▶ [Exercise description] Exactly as they appear, copy the lines from the start of the entries below to the line containing "Select the third", both ends included.

(Records from a dataset)

◆ ◆ ◆

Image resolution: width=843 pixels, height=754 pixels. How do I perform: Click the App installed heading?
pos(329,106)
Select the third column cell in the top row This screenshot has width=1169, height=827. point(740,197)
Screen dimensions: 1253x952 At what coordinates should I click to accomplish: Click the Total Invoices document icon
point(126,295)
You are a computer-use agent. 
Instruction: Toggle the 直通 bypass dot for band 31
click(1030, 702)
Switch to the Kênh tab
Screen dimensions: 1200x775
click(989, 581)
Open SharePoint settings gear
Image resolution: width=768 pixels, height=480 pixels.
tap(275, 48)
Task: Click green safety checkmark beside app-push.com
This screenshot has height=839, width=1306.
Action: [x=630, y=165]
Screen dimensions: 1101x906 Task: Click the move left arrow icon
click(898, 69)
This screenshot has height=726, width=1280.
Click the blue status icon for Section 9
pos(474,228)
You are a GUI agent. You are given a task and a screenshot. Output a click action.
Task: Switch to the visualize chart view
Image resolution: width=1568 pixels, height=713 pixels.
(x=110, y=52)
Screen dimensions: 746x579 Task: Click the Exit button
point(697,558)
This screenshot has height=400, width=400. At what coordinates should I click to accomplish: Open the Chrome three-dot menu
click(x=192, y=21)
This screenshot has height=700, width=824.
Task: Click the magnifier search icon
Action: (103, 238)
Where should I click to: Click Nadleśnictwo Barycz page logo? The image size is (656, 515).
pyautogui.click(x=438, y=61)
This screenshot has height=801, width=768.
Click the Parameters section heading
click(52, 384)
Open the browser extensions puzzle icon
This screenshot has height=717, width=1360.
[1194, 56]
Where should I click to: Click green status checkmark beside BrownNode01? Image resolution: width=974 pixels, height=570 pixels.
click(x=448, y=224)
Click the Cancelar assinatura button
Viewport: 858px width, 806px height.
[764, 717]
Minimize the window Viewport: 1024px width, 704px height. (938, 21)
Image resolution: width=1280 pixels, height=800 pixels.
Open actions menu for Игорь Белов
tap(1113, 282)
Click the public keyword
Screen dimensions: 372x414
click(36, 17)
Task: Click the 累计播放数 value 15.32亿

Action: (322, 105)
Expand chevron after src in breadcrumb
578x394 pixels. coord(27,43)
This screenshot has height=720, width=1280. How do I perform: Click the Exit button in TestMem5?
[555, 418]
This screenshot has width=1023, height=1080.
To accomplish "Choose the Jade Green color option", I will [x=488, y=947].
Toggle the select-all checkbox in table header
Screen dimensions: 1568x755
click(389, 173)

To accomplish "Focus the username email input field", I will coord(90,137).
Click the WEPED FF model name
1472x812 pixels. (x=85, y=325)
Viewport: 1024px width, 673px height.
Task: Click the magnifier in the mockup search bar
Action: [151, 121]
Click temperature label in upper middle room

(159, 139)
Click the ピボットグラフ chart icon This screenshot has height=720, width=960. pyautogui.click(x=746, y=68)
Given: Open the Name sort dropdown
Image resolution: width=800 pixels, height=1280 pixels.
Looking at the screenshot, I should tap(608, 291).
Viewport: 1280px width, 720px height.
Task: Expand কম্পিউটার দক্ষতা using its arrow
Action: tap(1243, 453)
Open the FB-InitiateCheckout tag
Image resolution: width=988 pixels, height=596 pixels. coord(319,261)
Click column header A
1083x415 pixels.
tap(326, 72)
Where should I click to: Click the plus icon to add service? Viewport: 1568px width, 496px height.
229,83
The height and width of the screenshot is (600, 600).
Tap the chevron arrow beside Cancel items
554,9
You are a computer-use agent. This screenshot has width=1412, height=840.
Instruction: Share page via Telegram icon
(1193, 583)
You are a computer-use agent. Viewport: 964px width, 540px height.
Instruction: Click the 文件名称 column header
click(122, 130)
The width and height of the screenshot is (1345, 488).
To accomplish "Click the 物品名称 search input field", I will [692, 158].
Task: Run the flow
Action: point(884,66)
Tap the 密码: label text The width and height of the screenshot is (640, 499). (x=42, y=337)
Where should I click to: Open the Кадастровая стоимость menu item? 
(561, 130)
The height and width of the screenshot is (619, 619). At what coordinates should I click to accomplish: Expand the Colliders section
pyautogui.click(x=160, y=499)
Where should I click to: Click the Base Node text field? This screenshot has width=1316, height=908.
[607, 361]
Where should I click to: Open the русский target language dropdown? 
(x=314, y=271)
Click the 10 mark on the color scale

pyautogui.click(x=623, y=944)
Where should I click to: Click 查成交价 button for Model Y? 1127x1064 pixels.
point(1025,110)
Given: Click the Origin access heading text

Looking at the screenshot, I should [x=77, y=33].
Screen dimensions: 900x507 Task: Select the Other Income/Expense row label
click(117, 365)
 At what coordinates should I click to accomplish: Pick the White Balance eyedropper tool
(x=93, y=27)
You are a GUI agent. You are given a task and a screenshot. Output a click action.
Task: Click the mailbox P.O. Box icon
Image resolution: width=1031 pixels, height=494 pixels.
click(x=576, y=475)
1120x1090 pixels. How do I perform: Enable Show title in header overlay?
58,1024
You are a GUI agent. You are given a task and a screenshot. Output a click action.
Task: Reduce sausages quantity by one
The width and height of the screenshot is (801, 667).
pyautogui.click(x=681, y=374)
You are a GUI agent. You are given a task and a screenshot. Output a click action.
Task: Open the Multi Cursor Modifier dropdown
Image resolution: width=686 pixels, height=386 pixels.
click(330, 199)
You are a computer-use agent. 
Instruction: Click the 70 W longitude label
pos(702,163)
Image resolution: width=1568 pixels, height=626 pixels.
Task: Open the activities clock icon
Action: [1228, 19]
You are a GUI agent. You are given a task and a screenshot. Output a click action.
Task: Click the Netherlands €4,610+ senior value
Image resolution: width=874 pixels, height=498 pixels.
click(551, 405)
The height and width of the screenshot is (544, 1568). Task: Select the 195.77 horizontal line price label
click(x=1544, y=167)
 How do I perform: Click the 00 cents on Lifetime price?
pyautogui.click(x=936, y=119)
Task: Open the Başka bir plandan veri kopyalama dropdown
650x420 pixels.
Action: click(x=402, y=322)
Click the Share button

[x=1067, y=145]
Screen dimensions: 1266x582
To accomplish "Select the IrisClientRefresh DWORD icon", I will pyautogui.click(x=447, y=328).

◆ ◆ ◆

▶ [Answer for the task]
Image resolution: width=843 pixels, height=754 pixels. How do I perform: Click the App installed heading?
pos(329,106)
Select the third column cell in the top row This screenshot has width=1169, height=827. point(740,197)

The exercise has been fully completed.